*Study material*:
[Start of Attachment]
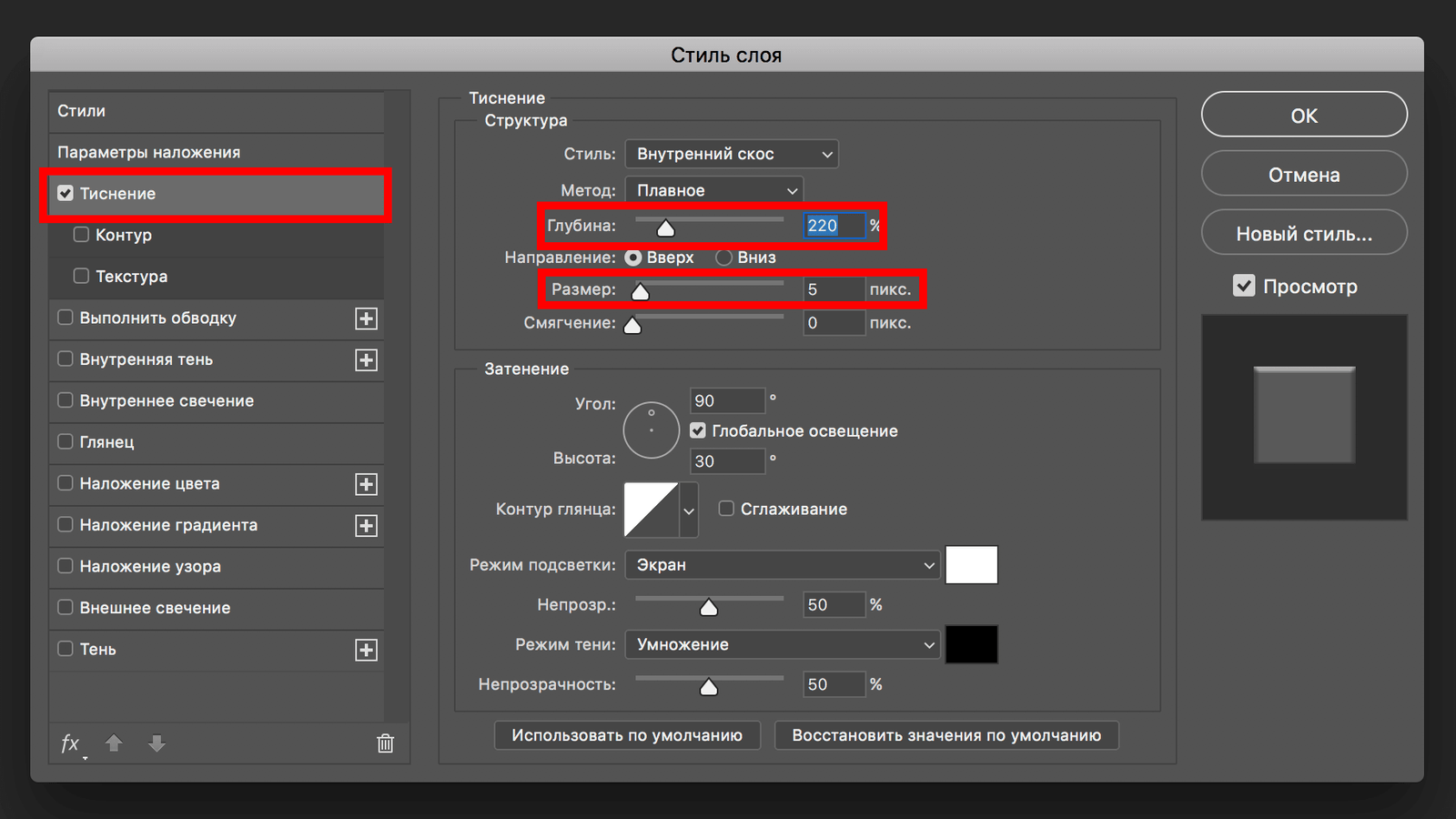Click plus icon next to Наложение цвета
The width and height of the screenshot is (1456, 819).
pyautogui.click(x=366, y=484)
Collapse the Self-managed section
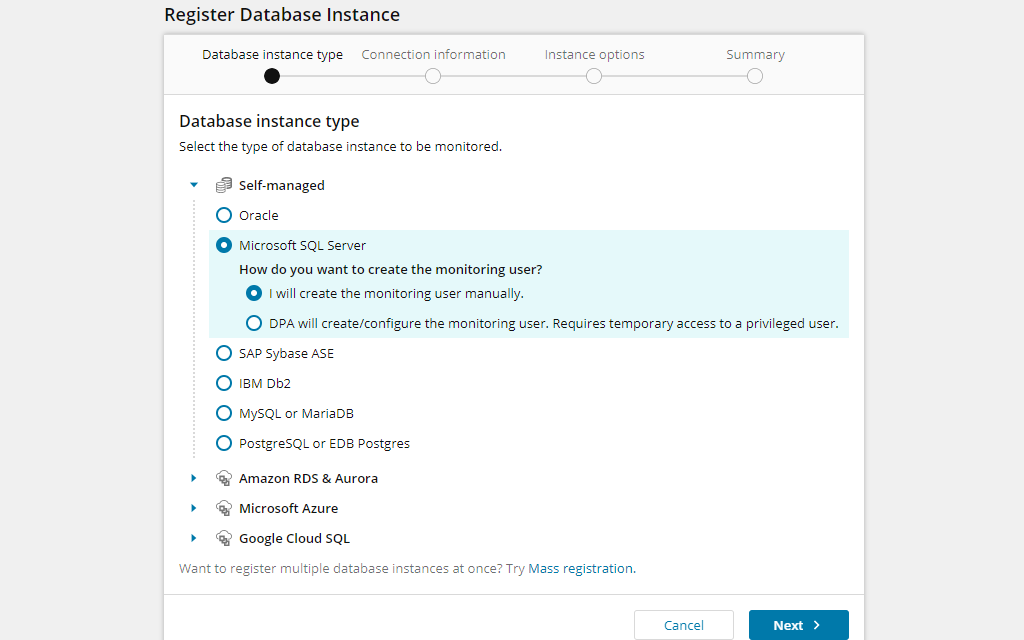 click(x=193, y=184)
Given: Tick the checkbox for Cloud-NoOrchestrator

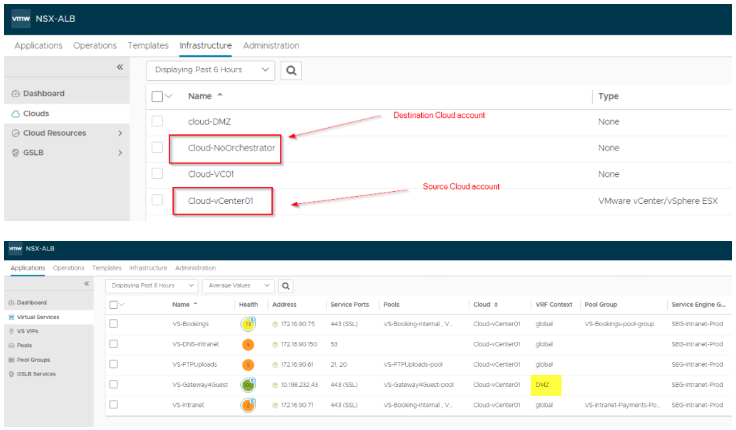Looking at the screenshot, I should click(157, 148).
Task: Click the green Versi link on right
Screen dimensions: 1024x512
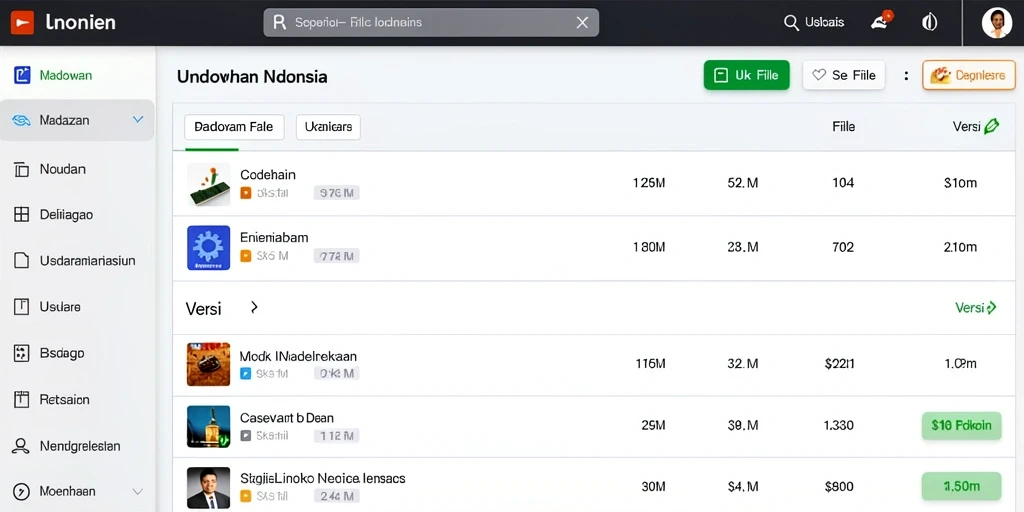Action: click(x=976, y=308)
[End of Attachment]
Print exactly the line containing "Task: Click the green Versi link on right" and every line after it through the final line above, and leave all pictures out.

*Written solution*:
Task: Click the green Versi link on right
Screen dimensions: 1024x512
Action: click(x=976, y=308)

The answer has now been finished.